Awalnya, kesepakatan yang diumumkan pada Desember 2025 akuisisi itu memiliki nilai perusahaan US$82,7 mliar (Rp1.298,4 triliun) mencakup kombinasi tunai dan saham, dengan nilai sekitar US$27,75 per saham untuk unit film, TV, dan streaming Warner Bros yang akan diambil alih oleh Netflix. Di bawah struktur ini, pemegang saham WBD akan menerima sebagian pembayaran tunai dan sebagian dalam bentuk saham Netflix.
Namun belakangan, Netflix dilaporkan sedang mempertimbangkan mengubah struktur tersebut menjadi tawaran all-cash, yang artinya Netflix akan menawarkan pembayaran seluruhnya dalam bentuk uang tunai tanpa komponen saham. Sumber yang mengetahui pembicaraan ini mengatakan perubahan ini bisa membuat kesepakatan lebih menarik dan membantu menyederhanakan proses persetujuan yang biasanya memakan waktu berbulan-bulan.
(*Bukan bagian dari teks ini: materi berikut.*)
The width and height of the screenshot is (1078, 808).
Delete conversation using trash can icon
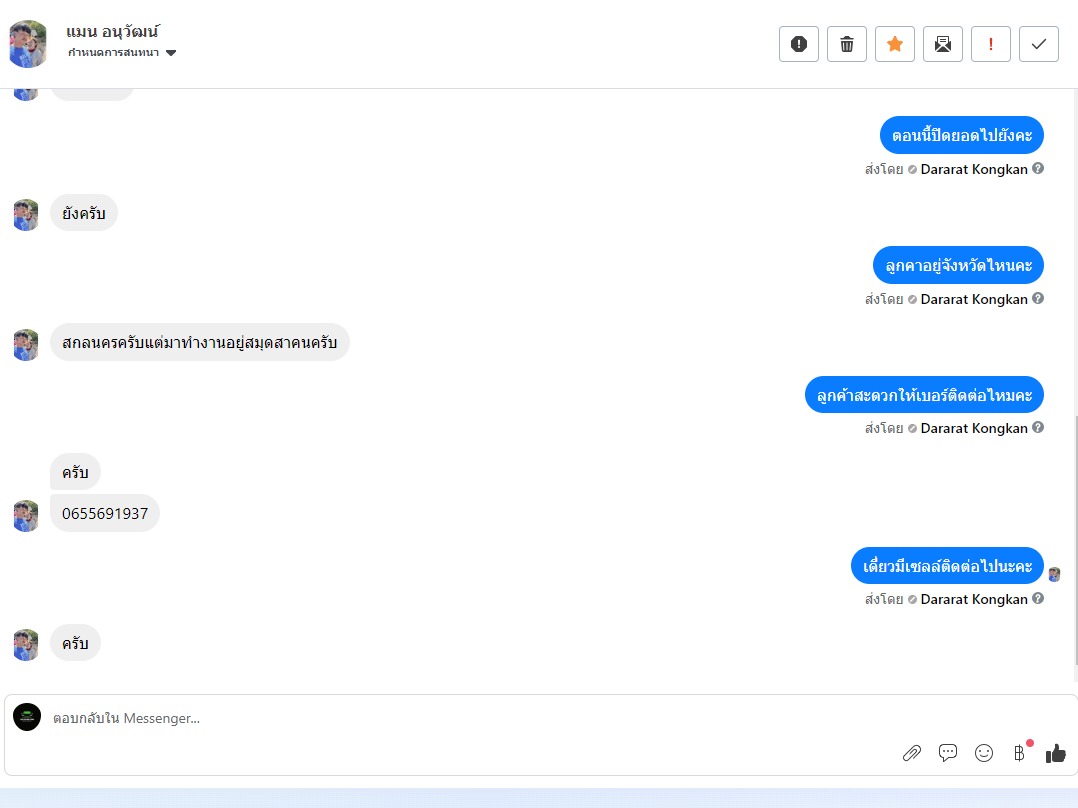846,44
Langkah ini terjadi di tengah persaingan sengit dari calon penawar lain, terutama Paramount Skydance, yang juga melayangkan penawaran all-cash untuk seluruh perusahaan Warner Bros., termasuk aset kabelnya, dengan nilai sekitar US$108,4 miliar lebih tinggi dari tawaran awal Netflix.
Perubahan tawaran Netflix ini bertujuan untuk mempercepat penyelesaian akuisisi serta menghadapi kekhawatiran investor yang khawatir atas volatilitas saham Netflix jika tawaran masih mengandalkan komponen saham. Saham Netflix sendiri sempat turun sejak pengumuman awal kesepakatan, sehingga revisi tawaran menjadi all-cash dapat memberi kepastian nilai yang lebih kuat bagi pemegang saham Warner Bros. Discovery.
Walaupun detail waktu dan nilai pasti tawaran tunai baru belum diumumkan secara resmi oleh kedua pihak, langkah ini mencerminkan pergeseran strategi besar dalam upaya Netflix untuk mengakuisisi salah satu perpustakaan konten dan studio paling ikonik di Hollywood.